Last May the IRS reported that in the preceding 30 months 265 illegal tax protesters had been convicted of criminal tax offenses. At that time the service was actively conducting criminal investigations of 362 other suspected individuals.

In addition, the IRS was taking civil action to insure payment of tax by these people. As of Sept. 30, 1980 -- the latest date for which they released figures -- they were examining more than 11,000 returns and checking out 1,440 suspected tax protesters who hadn't filed.

At Hall's sentencing, Judge James P. Churchill said, "All of us know what the law is. These arguments about unconstitutionality and the dollar not being legal tender are nothing but unadulterated snake oil. The income tax law has been part of the United States' structure for 60 years and has been abided by hundreds of thousands of people. Nothing is more clearly established than the tax law you have thumbed your nose at."

In fact, not "hundreds of thousands" but literally tens of millions of people regularly file honest tax returns and pay the tax -- despite reservations by most of us about the wisdom with which our tax money is spent.
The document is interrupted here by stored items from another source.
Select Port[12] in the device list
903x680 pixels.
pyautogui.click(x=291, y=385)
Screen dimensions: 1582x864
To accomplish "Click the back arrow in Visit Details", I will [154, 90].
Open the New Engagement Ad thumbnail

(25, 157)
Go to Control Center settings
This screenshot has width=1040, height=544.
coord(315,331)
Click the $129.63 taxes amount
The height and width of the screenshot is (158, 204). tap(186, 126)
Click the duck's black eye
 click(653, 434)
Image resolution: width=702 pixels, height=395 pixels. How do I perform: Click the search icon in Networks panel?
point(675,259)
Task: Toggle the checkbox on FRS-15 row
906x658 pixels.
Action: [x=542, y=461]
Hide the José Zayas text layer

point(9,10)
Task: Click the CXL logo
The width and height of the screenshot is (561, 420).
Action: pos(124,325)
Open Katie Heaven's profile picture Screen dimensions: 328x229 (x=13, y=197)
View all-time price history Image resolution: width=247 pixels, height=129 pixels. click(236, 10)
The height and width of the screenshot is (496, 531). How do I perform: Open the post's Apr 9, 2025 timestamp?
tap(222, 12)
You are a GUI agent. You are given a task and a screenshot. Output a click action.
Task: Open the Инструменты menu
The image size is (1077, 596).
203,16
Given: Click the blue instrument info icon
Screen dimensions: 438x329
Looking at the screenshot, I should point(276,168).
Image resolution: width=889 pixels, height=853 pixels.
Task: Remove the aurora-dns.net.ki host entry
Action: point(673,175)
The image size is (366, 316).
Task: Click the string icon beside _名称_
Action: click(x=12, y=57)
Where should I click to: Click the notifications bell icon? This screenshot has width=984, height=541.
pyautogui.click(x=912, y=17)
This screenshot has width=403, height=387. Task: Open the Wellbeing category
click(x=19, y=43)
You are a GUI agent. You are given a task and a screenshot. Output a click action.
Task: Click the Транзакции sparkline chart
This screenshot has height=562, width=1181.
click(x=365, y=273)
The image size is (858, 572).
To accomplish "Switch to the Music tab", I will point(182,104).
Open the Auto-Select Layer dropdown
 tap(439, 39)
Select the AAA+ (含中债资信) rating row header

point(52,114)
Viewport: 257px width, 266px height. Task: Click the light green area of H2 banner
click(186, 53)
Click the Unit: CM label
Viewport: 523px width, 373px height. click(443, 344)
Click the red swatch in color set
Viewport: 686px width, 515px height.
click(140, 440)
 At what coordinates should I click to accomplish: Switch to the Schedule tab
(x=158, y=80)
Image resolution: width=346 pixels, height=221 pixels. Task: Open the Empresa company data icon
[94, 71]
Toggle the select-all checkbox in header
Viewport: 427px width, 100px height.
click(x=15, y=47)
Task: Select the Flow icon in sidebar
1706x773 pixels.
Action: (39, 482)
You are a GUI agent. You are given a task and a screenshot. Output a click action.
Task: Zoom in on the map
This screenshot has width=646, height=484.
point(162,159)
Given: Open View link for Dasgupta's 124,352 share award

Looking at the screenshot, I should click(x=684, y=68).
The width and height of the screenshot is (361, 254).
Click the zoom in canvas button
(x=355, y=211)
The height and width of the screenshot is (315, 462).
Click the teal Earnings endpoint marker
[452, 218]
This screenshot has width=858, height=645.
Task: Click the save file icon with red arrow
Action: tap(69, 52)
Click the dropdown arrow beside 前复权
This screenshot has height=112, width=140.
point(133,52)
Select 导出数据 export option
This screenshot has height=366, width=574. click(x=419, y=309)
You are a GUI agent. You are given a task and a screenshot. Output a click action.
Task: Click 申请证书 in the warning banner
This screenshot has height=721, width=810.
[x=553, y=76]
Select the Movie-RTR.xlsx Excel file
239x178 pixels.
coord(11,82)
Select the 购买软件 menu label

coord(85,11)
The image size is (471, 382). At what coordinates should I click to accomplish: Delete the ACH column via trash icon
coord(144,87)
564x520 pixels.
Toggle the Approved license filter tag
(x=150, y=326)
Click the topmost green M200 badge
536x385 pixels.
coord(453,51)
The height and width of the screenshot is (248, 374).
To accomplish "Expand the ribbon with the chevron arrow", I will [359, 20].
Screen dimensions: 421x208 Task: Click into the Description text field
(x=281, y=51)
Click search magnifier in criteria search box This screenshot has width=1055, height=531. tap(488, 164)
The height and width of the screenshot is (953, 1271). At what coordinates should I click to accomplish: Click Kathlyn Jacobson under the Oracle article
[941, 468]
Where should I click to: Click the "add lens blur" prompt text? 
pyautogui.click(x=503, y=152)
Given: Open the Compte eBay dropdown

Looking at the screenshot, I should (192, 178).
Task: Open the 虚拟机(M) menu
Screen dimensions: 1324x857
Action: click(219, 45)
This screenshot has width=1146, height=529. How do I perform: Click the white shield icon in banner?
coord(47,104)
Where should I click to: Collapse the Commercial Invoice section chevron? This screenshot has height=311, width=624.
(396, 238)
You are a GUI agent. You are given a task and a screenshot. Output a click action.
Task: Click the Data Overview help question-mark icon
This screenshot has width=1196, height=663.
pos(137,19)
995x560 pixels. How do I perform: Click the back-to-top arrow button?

We have probably the highest rate of voluntary tax compliance of all the countries in the free world -- due not only to fear of the consequences for nonpayment, but also to our sense of moral responsibility to support our government.

But the record of compliance has been slipping in recent years, and is in danger of worsening. The clear message to the powers-that-be: If you want the citizens of this nation to pay their taxes willingly (though probably never cheerfully), you have to eliminate the pervasive sense of government waste and fraud now so widespread.

Question: My wife and I are in the process of purchasing a cooperative apartment as an investment (so it will be sub-let to others). What kind of insurance is recommended?

Answer: This is a deceptively simple question -- without a correspondingly simple answer. A co-op is a different breed of cat than a condominium, and the insurance implications can be considerably more complex.

As you pointed out in your letter, you don't own the apartment; instead, you own shares in the co-op corporation and hold a proprietary lease on the apartment.

Neither a homeowner's policy nor the standard condo coverage is appropriate. A renter's policy won't work either, particularly since you won't be occupying the apartment yourself.

There is no pat answer. The best advice I can offer is to consult an attorney who specializes in co-op real estate. (Your local bar association should be able to identify some for you.)

He should research your contract with the corporation to determine the extent of your obligations. Then he should review the co-op master insurance policy to see what aspects of your obligations are not covered by the master policy.

There may not be a standard policy form to satisfy your needs, so you may have to go to special underwriting. This can get to be pretty expensive; but it may be the only way to prevent a natural disaster from turning into a financial disaster as well.